How do neurons in neocortex work in concert to encode the natural world, construct a representation of its behaviorally relevant content, and coordinate behavior based on those representations? This is a complex problem that we are addressing in multiple ways, with an interdisciplinary and comparative approach.
Mapping circuit structure from dynamics
Individual synaptic connections are weak, and patterns of spiking are complex and variable, making the mapping between structure and functional dynamics far from straightforward. However, we have found that it is possible to identify a small set of synapses that are actively involved in the recruitment of post-synaptic neurons – i.e., those synaptic inputs that occur at just the right time to drive the post-synaptic neuron to threshold. These ‘recruitment’ synapses (see Chambers and MacLean (2016), for our full network taxonomy) are a very small subset of the synaptic connections that a neuron receives but are key to the propagation of spiking. Specifically, we found that recruitment synapses are directly linked to particular higher-order motifs in the functional wiring diagrams. To make this observation we accounted for the non-linear integrative properties of neurons, using a combination of spiking neuronal network models and experimental measurements. In this way, we have gained insight into how spiking is propagated through a network by the coordination of synaptic input and firing by multiple neurons in specific triplet motifs. Like water finding the steepest channels as it flows downhill, spiking activity follows the path of least resistance and propagates through triplet motifs of connectivity and suggests this is a canonical motif to propagate information through the cortical microcircuit.
A circuit representation of visual input
A powerful aspect of summarizing microcircuit activity as a functional network is that the reliability of neuronal activity can be captured and summarized as the weight of a connection in that network. Thus, the network summarizes both the spatiotemporal pattern of activity as well as the variability of the patterned activity. By imaging microcircuit responses to visual input during locomotion, we have found that trial-averaged tuning properties of neurons explain only a small fraction of the single-trial activity of neurons. By summarizing the dynamics as a functional network, we are able to use the neighbors of a neuron, including tuned and untuned neurons, to predict both individual neuron activity on a single-trial basis and also recapitulate average tuning properties of tuned neurons. Perception and behavior take place in real time, after all, so it is necessary that any encoding model of stimulus representations in cortex encompass single trial responses. Moreover we identified a specific triplet motif that improved predictions of single trial responses. Only through study of the functional network were we able to find this emergent signature of informative correlations. Thus, predicting neuronal activity at any moment requires both knowledge of external variable(s) (the visual stimulus in this case) and knowledge of the functional interrelationships between neurons. Having developed a better encoding model that successfully predicts spiking in neurons on a trial-by-trial basis (rather than just averaged activity), our goal is to build single trial decoders, again employing a network science framework to temporal graphs.

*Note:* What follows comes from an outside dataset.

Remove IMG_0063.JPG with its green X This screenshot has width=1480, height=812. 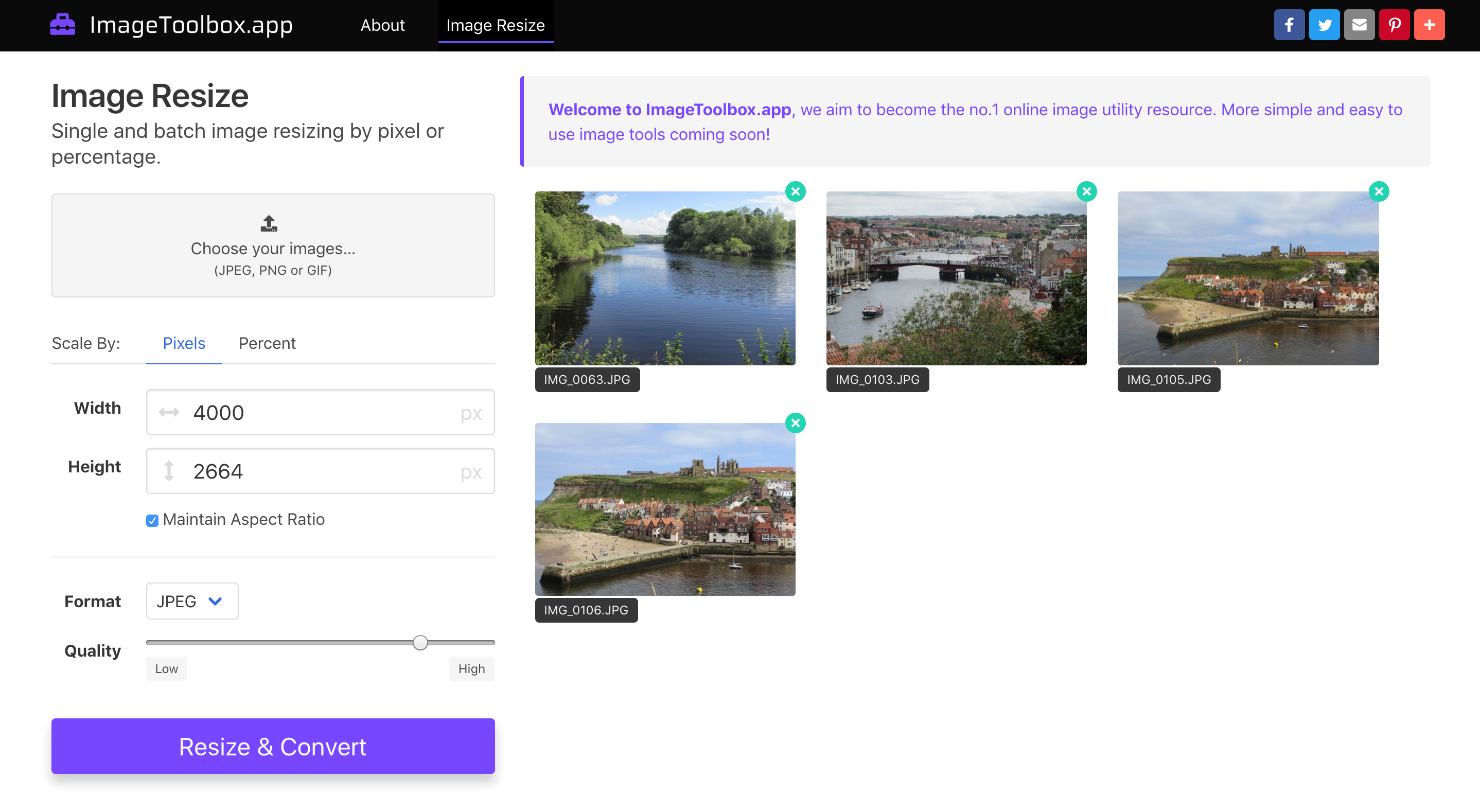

A circuit representation of motor output
We also study motor cortex (M1) in order to link network analysis of dynamics to output in the form of motor behaviors. Our goal is to reveal the design principles of the M1 code by quantitatively characterizing patterned activity at the level of the cortical microcircuit during both ethologically relevant behaviors and motor skill learning. To record M1 microcircuit activity in unrestrained animals, we use an ultra-light head-mountable intracortical microscope. This allows us to image the activity of up to two hundred M1 pyramidal neurons across all cortical layers during a learned reach-to-grasp task as well as innate, naturalistic behaviors including grooming, locomotion and climbing. To inform and constrain theories that specify the encoding of movement in single-trial M1 microcircuit activity, we are generating: (a) a detailed statistical description of single-trial microcircuit dynamics in forelimb M1 during innate behaviors, (b) measures of similarity and dissimilarity between functional networks associated with each of the specified behaviors, and (c) a quantitative evaluation of the effects of motor learning (acquisition of a reach and grasp motor skill) on M1 microcircuit spatiotemporal activity patterns, incorporating laminar location of the recorded neurons and corresponding forelimb kinematics.
We also design spiking neuronal network models capable of reproducing realistic activity to test our circuit-centric hypotheses and generate new ones. Simulation is a valuable complement to experiments in living tissue because it reveals the consequence of design assumptions and provides omniscient access to simulated synaptic connectivity patterns. By moving back and forth rapidly between experiment and theory, our group is working to achieve a better understanding of the fundamental principles that govern neocortical computation.